AVAILABLE RECORDS:

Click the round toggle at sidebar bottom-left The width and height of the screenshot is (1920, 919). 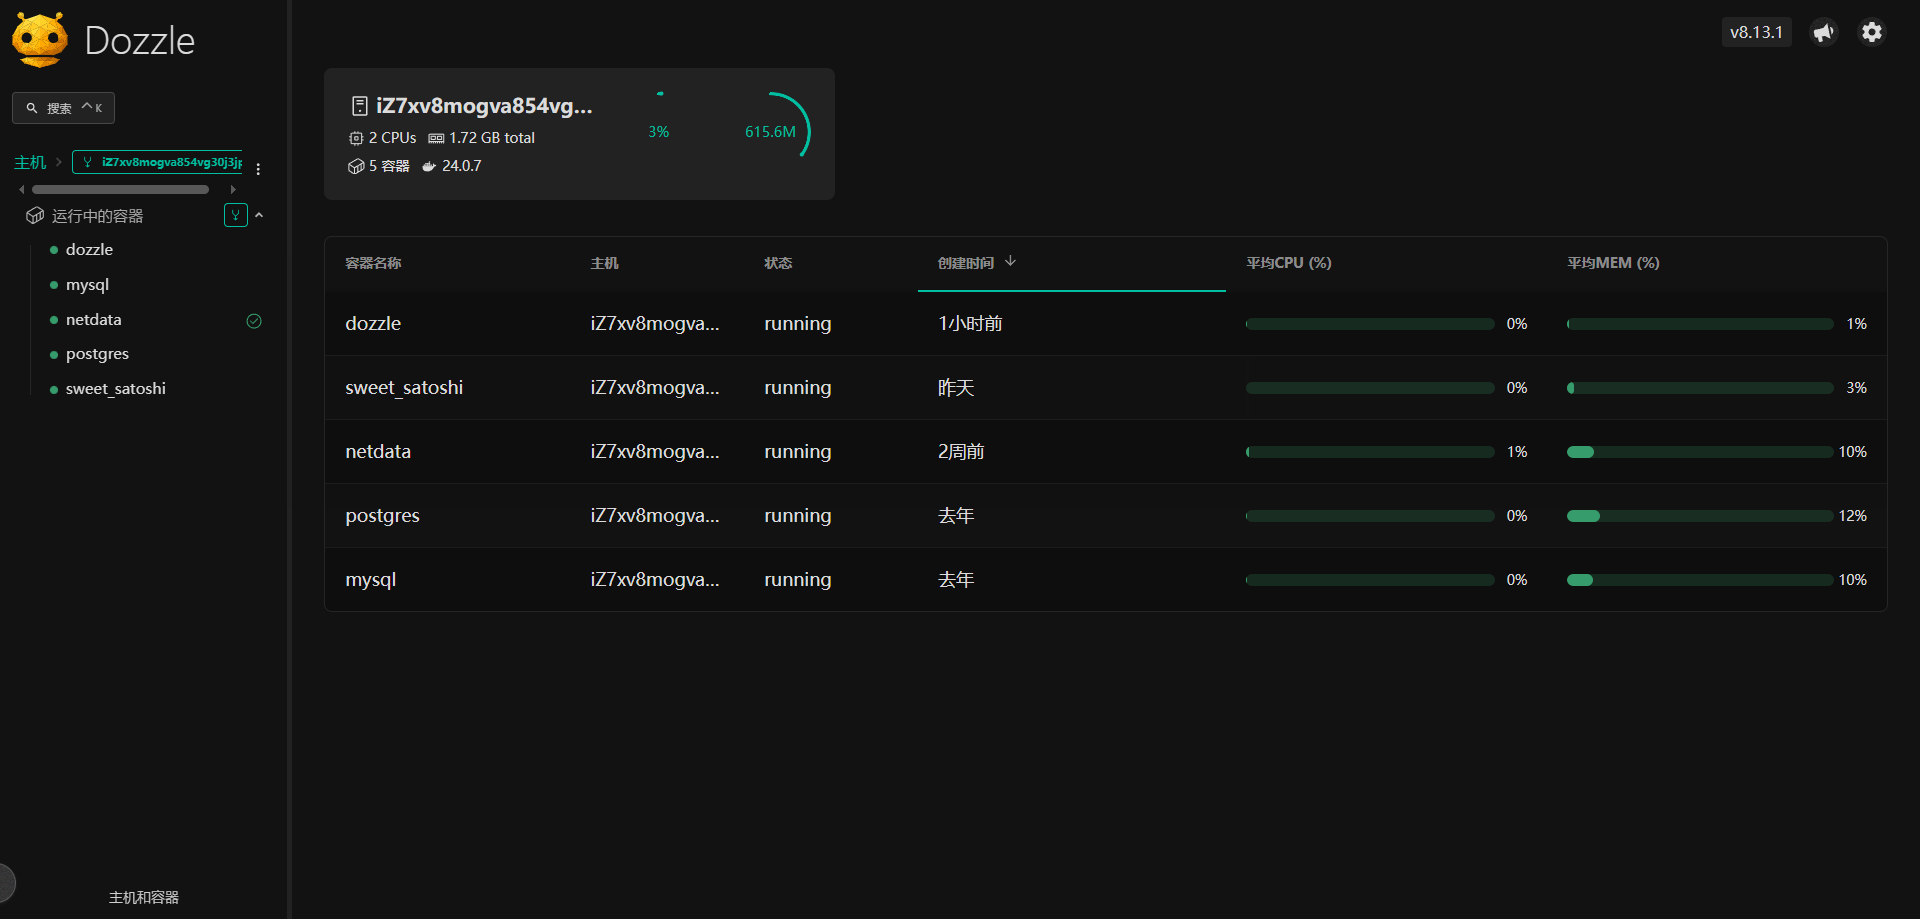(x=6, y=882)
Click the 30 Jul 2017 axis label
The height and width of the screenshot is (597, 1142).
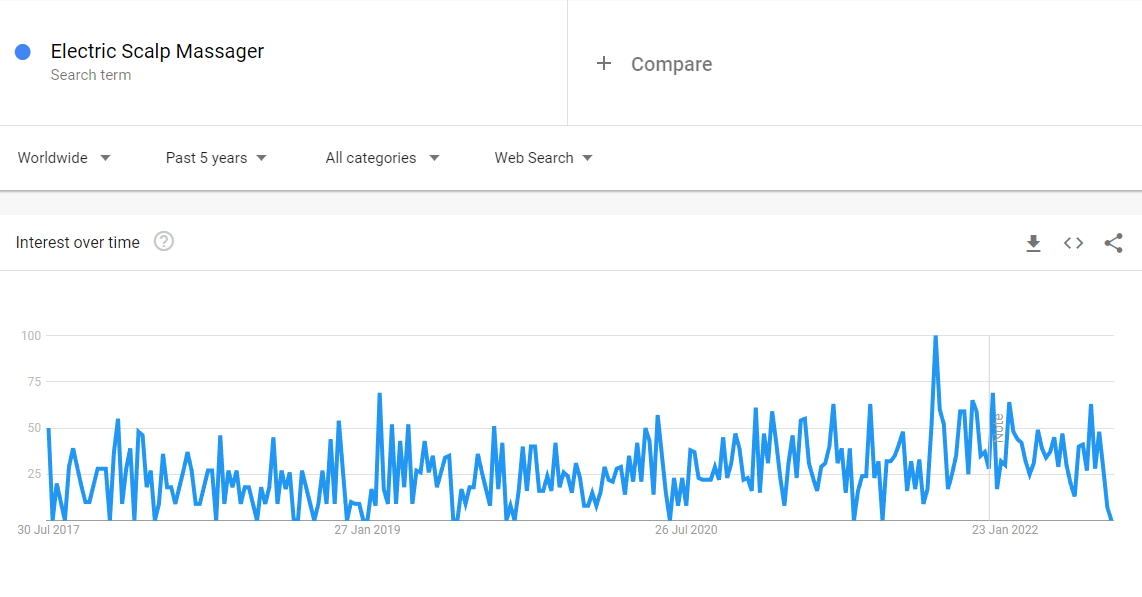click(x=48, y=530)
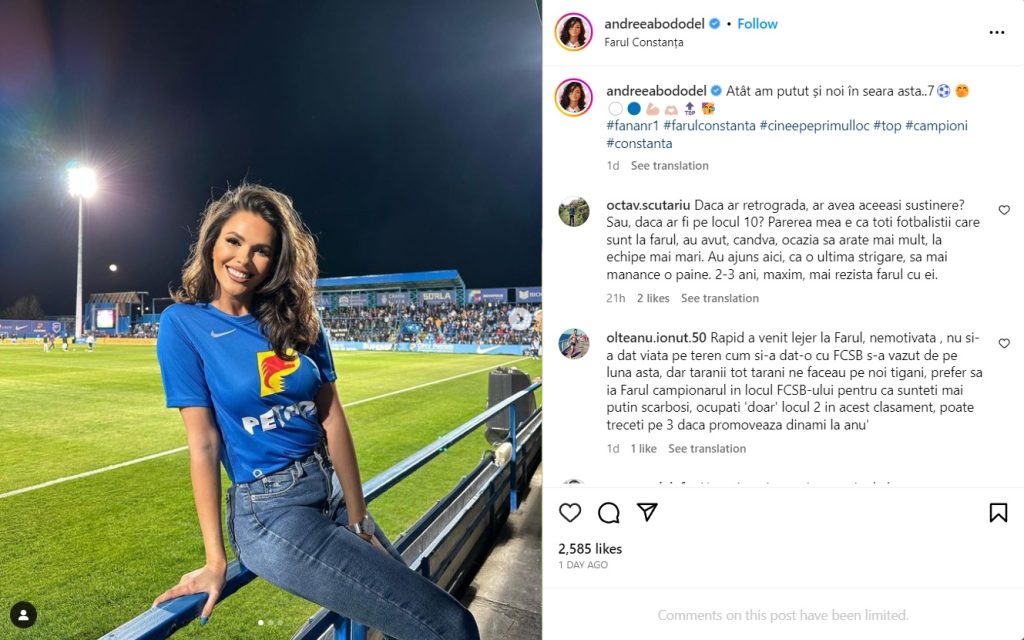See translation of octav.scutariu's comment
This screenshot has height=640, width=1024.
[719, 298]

WORK INSTRUCTIONS:
Copy out word for word the stretch from the line containing "Click the 30 Jul 2017 axis label" through the end of the rows, leaving out the pictures.

FULL RESPONSE:
Click the 30 Jul 2017 axis label
The height and width of the screenshot is (597, 1142).
click(x=48, y=530)
See translation of octav.scutariu's comment
This screenshot has height=640, width=1024.
[719, 298]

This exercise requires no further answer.